It is only through constant testing and monitoring that your lead model will mature. But this makes sense. After all, what you are building in the lead score model is the heart of an ongoing set of demand-generation process -- a lead factory -- that requires care and maintenance. Silverpop's Lead Management Workbook adds: "A solid lead-scoring approach not only helps you to rank prospects against each other, but can smooth the lead flow and help you build a more powerful and accountable marketing organization based on rigorous analysis and testing, rather than intuition and educated guesswork."
> Constantly re-assess lead score data: Underlying your changing model is a constantly-changing set of behavioral data from your buyers. Maintaining accurate scores requires constantly re-assessing and updating the data. "Allow scores to be updated with third-party information such as data-appends or data entry by your sales force," suggests the Lead Management Workbook (cited above). "Automatically add new data as it is gathered over time and re-score leads."
> Work on tuning the relative 'elasticity' of variables in your model: Perhaps the most fundamental 'integrity' issue for lead score models -- firmly rooted in the disciplines of economics and of linear regression -- is the idea of relative elasticities. I.e., different elements of your score will have varying degrees of impact on a prospect's 'propensity to buy.' So make sure your scoring model reflects this.
"The actual score doesn't matter," explains Steve Gershik (cited above). "The important thing is that the point value is relative to other activities so in the end, the higher the score, the more actionable the lead is."
* * * * *
> [Work item A]: List every word or phrase that the lead scoring text sets off in single quotation marks.
> [Work item B]: Resume the lead scoring text from its final sentence and carry it further.

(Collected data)
* * * * *
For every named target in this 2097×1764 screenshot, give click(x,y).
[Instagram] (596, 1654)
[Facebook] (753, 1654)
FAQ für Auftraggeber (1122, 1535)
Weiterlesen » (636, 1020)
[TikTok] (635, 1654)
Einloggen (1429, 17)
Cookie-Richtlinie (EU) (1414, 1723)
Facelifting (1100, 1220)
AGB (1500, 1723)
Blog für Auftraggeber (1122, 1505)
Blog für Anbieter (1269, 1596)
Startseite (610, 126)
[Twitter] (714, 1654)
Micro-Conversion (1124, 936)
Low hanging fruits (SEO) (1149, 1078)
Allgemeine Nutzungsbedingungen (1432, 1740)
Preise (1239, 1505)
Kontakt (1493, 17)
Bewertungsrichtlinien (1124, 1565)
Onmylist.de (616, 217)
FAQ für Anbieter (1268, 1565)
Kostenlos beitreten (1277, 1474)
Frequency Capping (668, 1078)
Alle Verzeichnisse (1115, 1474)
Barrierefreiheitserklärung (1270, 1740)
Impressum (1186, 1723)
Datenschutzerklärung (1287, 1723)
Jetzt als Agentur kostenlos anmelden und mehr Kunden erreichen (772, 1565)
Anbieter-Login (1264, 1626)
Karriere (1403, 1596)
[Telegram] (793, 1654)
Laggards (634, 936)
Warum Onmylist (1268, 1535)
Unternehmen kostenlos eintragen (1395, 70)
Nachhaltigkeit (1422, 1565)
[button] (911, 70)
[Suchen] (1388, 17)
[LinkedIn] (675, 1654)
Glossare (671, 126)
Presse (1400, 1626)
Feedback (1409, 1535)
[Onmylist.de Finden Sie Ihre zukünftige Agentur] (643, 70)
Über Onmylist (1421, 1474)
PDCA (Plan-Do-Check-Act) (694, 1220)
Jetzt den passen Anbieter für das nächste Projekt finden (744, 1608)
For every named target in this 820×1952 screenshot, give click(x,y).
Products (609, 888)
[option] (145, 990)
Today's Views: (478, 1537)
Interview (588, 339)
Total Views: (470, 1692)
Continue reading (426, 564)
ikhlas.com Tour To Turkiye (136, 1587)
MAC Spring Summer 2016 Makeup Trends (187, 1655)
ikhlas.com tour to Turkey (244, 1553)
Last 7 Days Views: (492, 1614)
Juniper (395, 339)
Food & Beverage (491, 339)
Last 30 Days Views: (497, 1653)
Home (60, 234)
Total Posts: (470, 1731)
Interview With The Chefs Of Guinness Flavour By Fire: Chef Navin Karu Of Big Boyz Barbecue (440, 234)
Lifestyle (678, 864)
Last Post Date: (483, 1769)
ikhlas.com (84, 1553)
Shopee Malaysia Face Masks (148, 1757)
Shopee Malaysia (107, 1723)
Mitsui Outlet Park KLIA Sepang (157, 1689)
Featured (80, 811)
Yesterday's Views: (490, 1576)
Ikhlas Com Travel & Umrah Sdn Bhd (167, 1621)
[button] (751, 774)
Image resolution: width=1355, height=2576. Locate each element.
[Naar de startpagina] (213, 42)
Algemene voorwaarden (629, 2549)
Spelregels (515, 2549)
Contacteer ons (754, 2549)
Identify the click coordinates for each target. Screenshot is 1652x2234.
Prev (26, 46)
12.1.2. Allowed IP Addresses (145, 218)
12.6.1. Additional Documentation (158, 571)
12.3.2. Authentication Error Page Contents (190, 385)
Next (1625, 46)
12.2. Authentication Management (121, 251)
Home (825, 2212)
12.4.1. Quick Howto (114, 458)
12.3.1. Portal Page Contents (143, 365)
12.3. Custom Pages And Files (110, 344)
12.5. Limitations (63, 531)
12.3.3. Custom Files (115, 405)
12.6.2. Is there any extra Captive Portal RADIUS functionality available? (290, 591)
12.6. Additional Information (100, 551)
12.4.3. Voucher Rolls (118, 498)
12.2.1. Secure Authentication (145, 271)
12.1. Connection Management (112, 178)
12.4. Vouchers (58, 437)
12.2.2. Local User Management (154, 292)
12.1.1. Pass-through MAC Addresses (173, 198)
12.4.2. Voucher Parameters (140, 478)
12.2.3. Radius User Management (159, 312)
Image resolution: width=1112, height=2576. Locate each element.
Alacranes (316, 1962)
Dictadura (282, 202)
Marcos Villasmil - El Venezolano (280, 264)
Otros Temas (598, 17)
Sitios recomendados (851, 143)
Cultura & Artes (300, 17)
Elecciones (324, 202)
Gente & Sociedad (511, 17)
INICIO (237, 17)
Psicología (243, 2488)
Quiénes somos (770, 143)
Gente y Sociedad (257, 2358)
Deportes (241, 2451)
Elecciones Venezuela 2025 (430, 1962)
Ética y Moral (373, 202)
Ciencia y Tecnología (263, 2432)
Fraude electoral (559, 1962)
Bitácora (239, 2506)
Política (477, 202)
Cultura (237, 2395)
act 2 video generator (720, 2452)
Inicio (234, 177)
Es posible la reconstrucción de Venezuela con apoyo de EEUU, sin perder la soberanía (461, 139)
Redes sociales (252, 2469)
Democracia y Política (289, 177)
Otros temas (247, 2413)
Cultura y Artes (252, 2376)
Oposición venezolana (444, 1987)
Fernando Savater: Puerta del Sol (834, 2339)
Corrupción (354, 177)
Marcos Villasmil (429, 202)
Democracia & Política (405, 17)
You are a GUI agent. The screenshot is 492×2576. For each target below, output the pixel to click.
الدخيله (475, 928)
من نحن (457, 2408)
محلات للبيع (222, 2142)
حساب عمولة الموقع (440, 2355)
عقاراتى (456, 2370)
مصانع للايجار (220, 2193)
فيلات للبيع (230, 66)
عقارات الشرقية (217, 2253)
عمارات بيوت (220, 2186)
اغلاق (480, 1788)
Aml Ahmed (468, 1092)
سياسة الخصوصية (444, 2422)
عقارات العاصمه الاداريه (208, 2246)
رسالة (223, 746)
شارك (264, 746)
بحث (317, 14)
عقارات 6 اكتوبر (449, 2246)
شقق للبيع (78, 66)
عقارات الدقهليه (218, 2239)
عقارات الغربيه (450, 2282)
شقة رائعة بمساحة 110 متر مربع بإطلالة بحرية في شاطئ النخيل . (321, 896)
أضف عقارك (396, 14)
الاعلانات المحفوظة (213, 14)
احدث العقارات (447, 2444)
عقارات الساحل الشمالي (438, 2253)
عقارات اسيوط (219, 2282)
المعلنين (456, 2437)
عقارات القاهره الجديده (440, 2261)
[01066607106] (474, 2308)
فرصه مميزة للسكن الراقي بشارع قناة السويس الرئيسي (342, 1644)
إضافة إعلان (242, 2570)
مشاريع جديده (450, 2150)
* * * * *
> [Output A]:
elasticity
integrity
propensity to buy

> [Output B]:
SiriusDecisions discussed this issue in a recent brief, "When Good Lead Scoring Models Go Bad." In one section of their brief, they call out the importance of tuning elasticity in the overall weighting of variables in a scoring model:
While it may be tempting to take five variables in an overall scoring model and weight them all equally at 20 percent of a prospect's overall viability, we advise you to resist. Based on your ideal customer profiling (combining this with activity and BANT variables if both are possible/intuitive to include), choose the variables you believe to be most predictive of a prospect's viability and prioritize your weighting there.
What do you think?
While it is not an exact science, lead scoring is critical to successful nurturing and lead management. This requires that as marketers we get under the covers a bit and address some of these 'advanced' issues -- which is what I wanted to do here. I hope that these ideas were helpful. What thoughts/ideas would you add to this list?